(Data for processing begins)

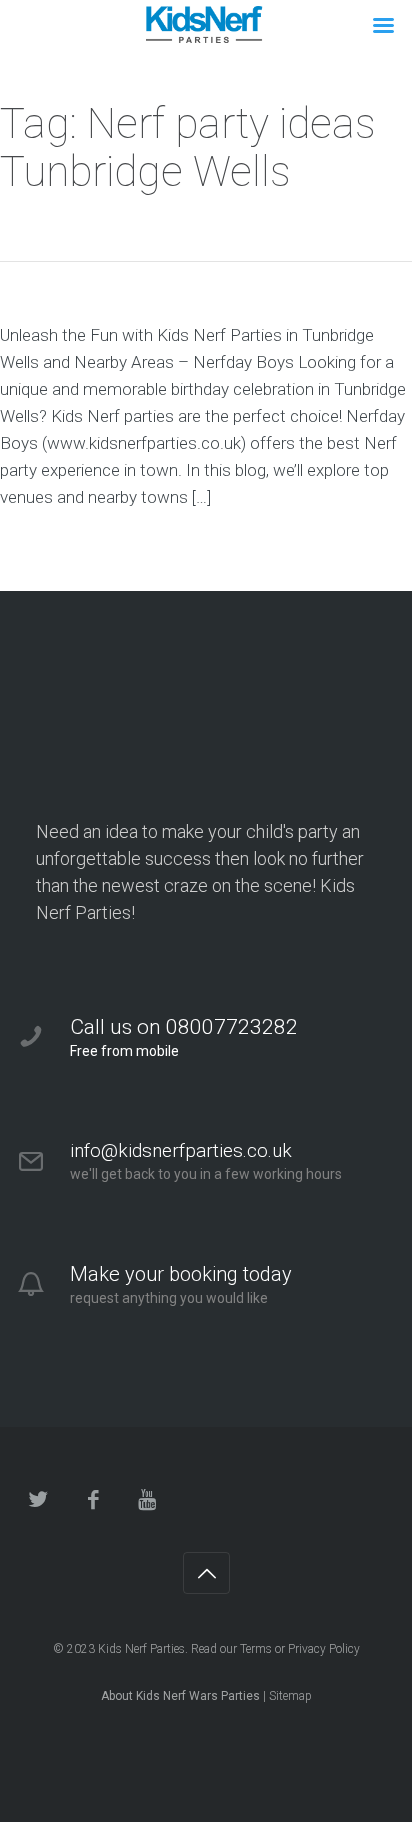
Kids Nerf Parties (141, 1649)
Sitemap (290, 1696)
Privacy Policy (324, 1649)
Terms (256, 1649)
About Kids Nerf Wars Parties (180, 1696)
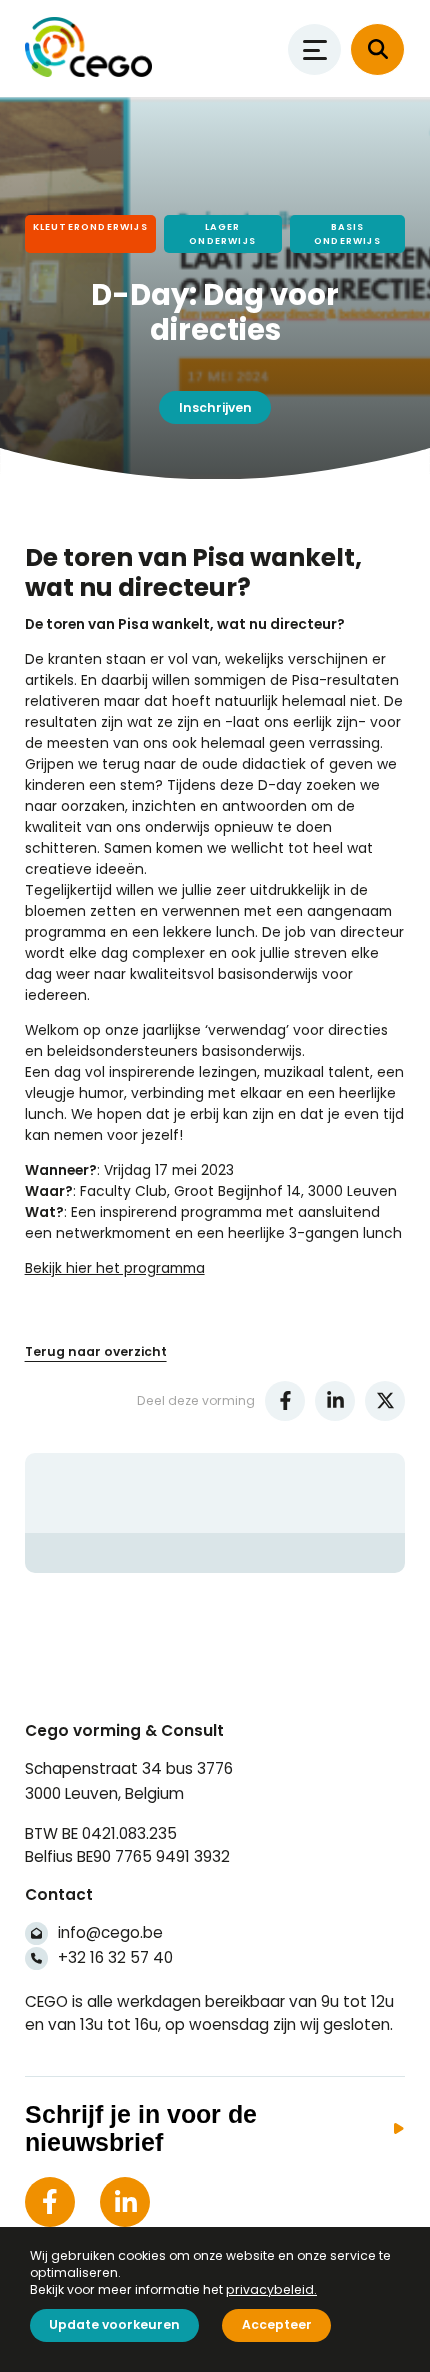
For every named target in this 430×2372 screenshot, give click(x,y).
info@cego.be (110, 1932)
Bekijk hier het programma (115, 1268)
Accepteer (277, 2324)
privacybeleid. (271, 2289)
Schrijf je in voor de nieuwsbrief (141, 2128)
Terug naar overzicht (96, 1351)
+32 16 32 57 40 (115, 1957)
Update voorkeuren (114, 2324)
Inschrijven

(Data for processing ends)

What you need to do =>
The copy you return must match the records above exactly, minus any images.

Solution to the problem =>
Kids Nerf Parties (141, 1649)
Sitemap (290, 1696)
Privacy Policy (324, 1649)
Terms (256, 1649)
About Kids Nerf Wars Parties (180, 1696)
For every named target in this 430×2372 screenshot, give click(x,y).
info@cego.be (110, 1932)
Bekijk hier het programma (115, 1268)
Accepteer (277, 2324)
privacybeleid. (271, 2289)
Schrijf je in voor de nieuwsbrief (141, 2128)
Terug naar overzicht (96, 1351)
+32 16 32 57 40 (115, 1957)
Update voorkeuren (114, 2324)
Inschrijven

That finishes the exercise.